• [Aim of the task]:
Return exactly the lines of the data below, from the one that contains "Task: Expand the Lightning Bolt arrow icon" through the final line, and leave out every picture.

***** Source information

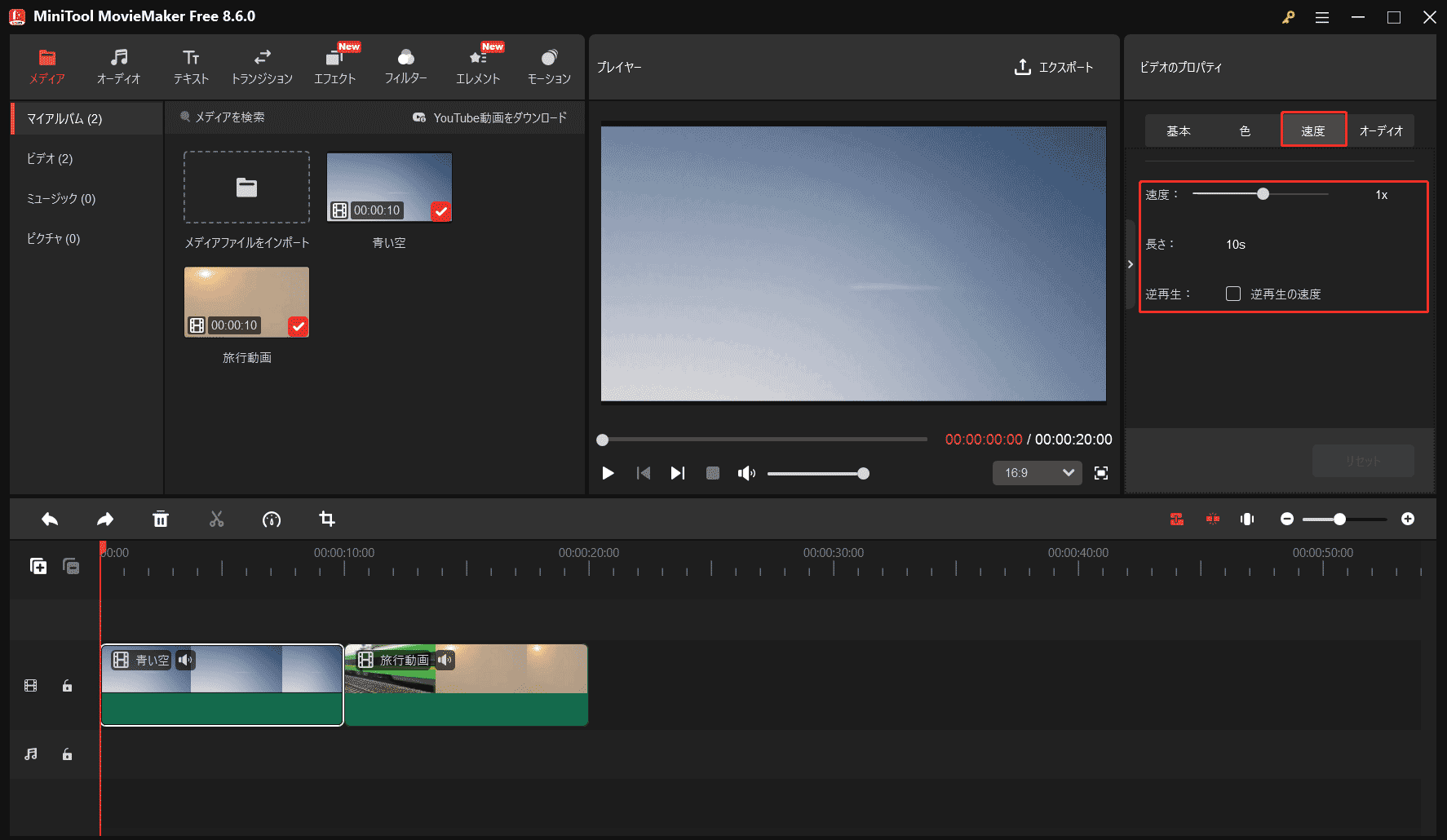Screen dimensions: 1447x840
Task: Open the トランジション panel
Action: (263, 65)
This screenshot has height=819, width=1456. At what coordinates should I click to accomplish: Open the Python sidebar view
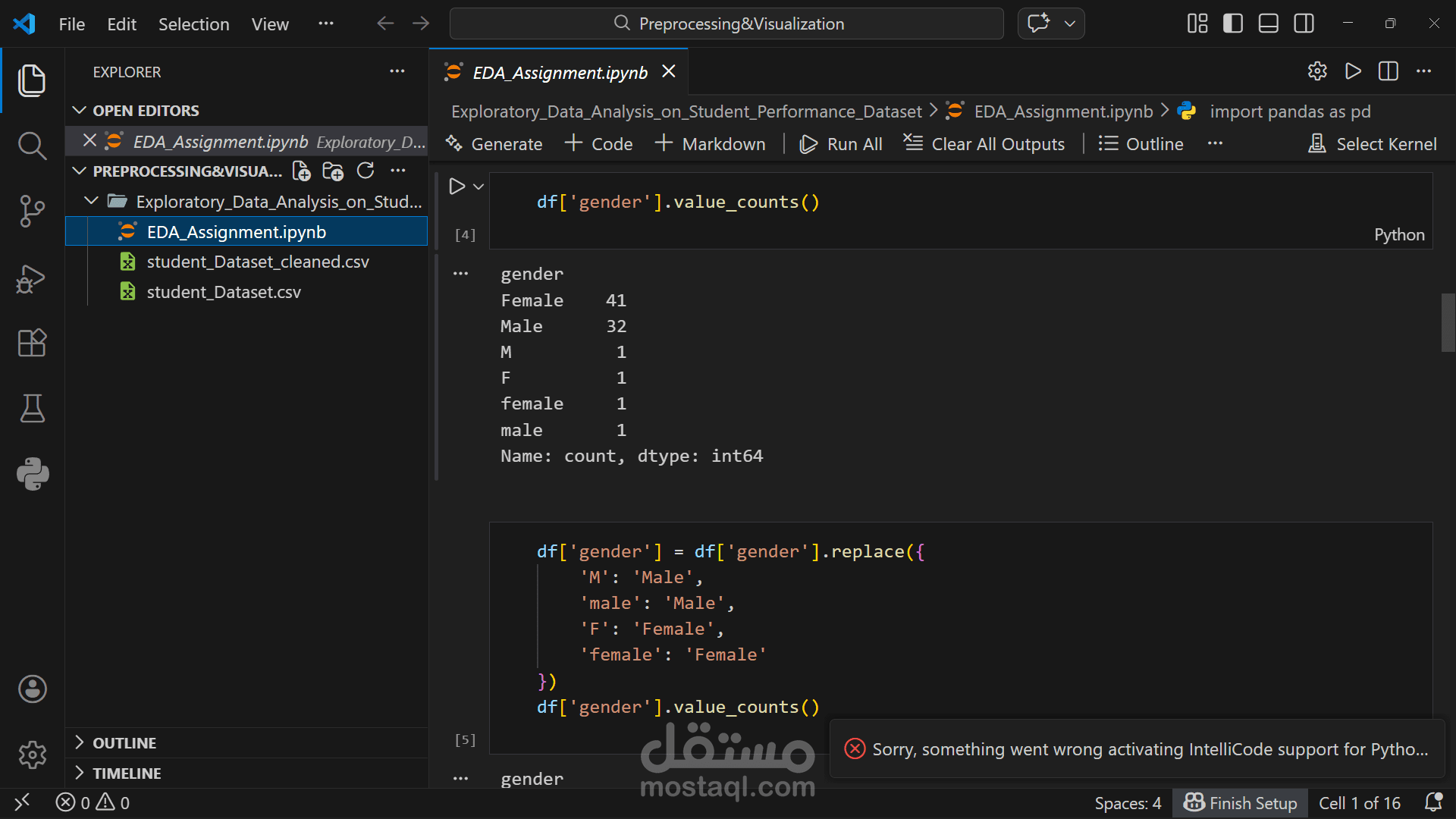[x=32, y=474]
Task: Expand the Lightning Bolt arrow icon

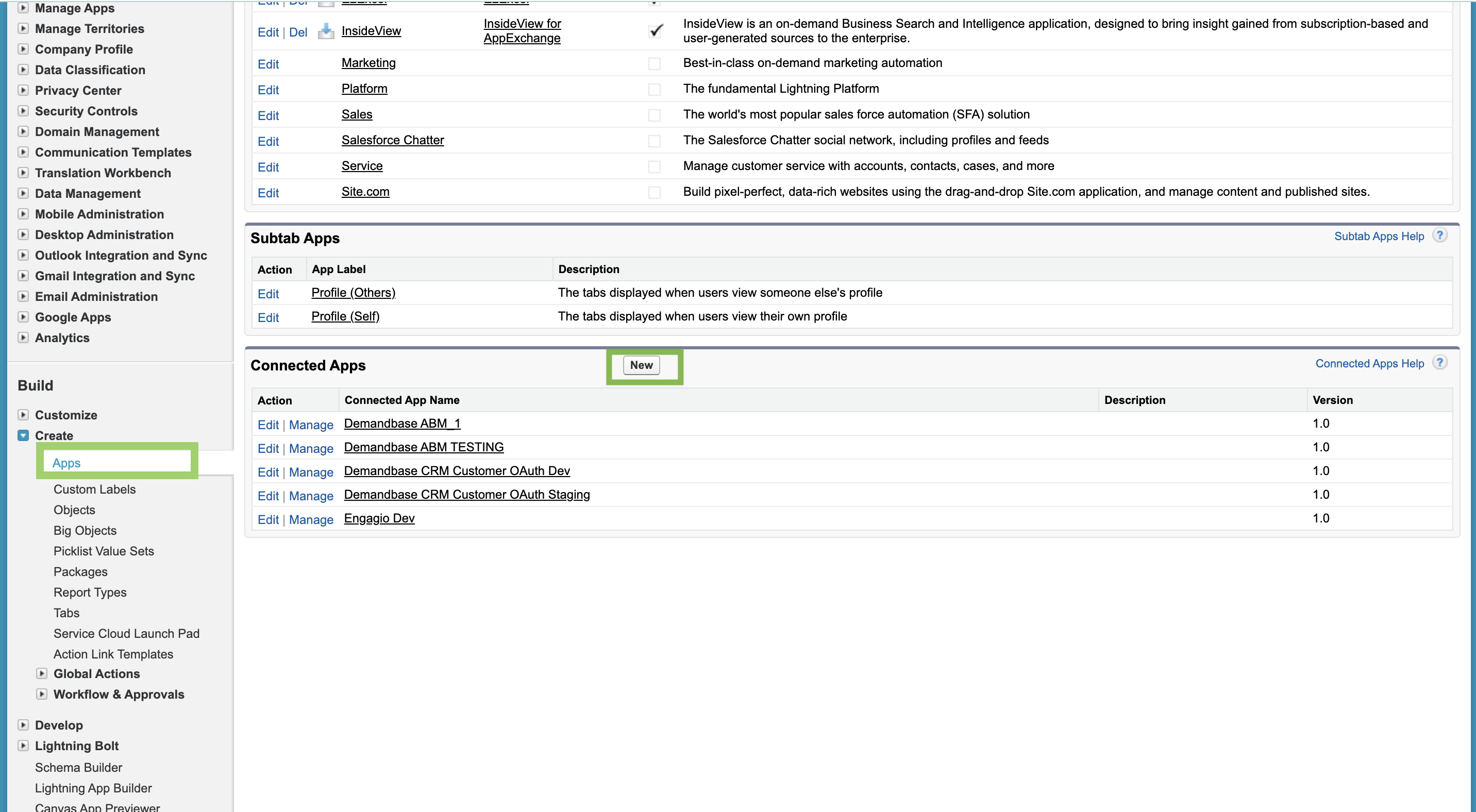Action: point(23,746)
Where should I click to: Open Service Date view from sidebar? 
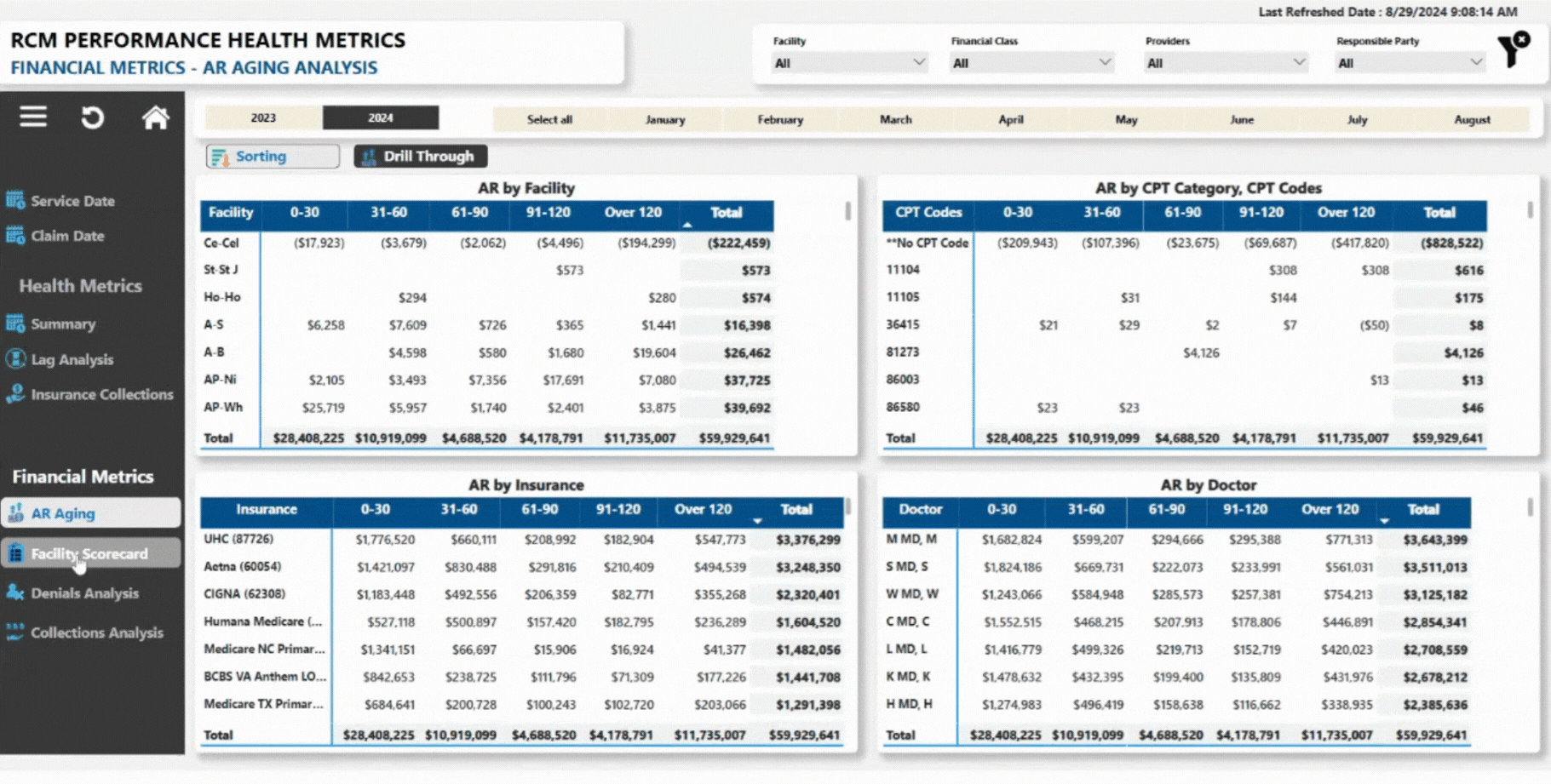72,201
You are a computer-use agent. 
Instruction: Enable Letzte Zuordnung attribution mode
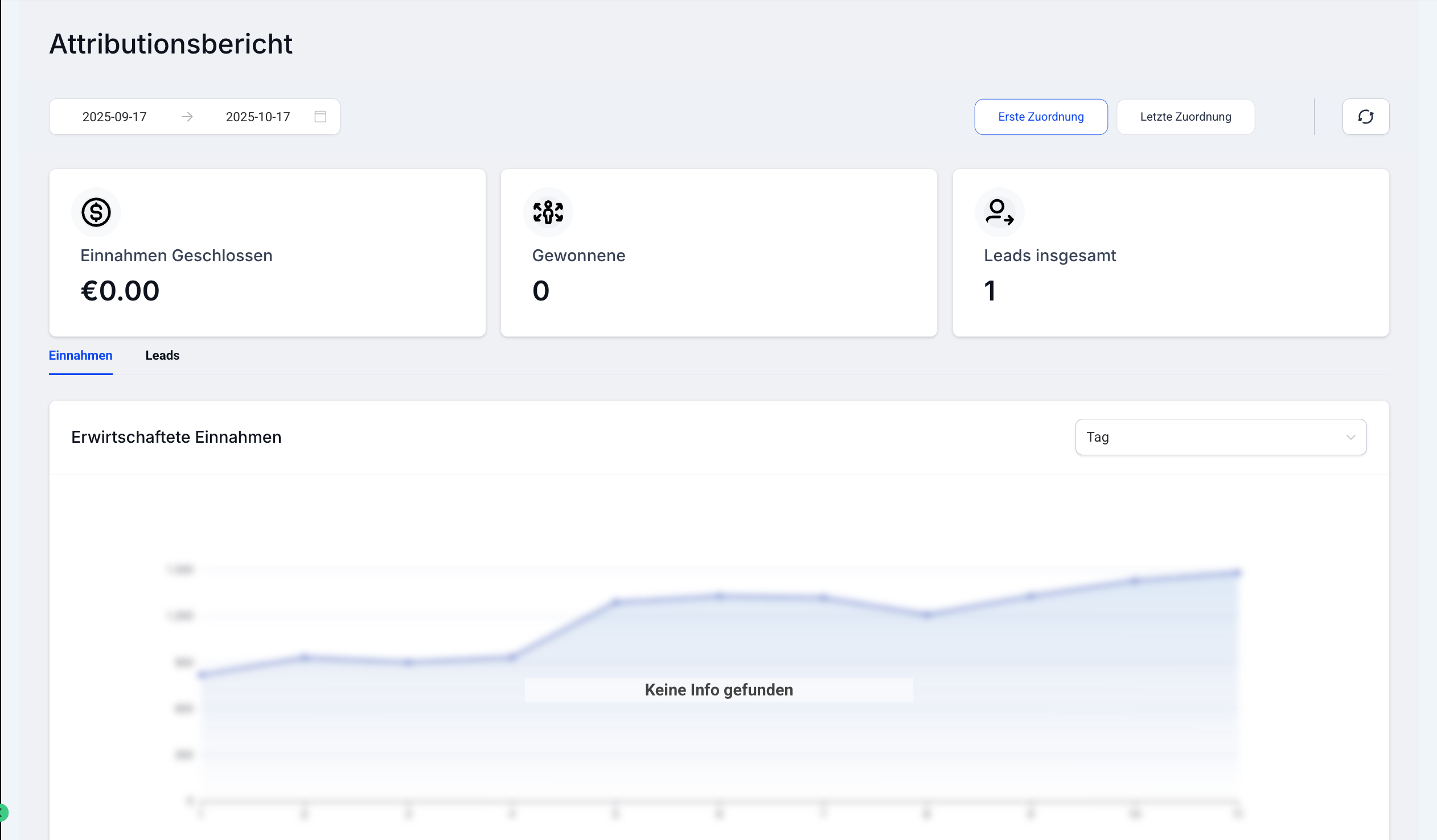pos(1185,116)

**********

• [Answer to the problem]:
Task: Expand the Lightning Bolt arrow icon

Action: point(23,746)
Where should I click to: Open Service Date view from sidebar? 
72,201
You are a computer-use agent. 
Instruction: Enable Letzte Zuordnung attribution mode
pos(1185,116)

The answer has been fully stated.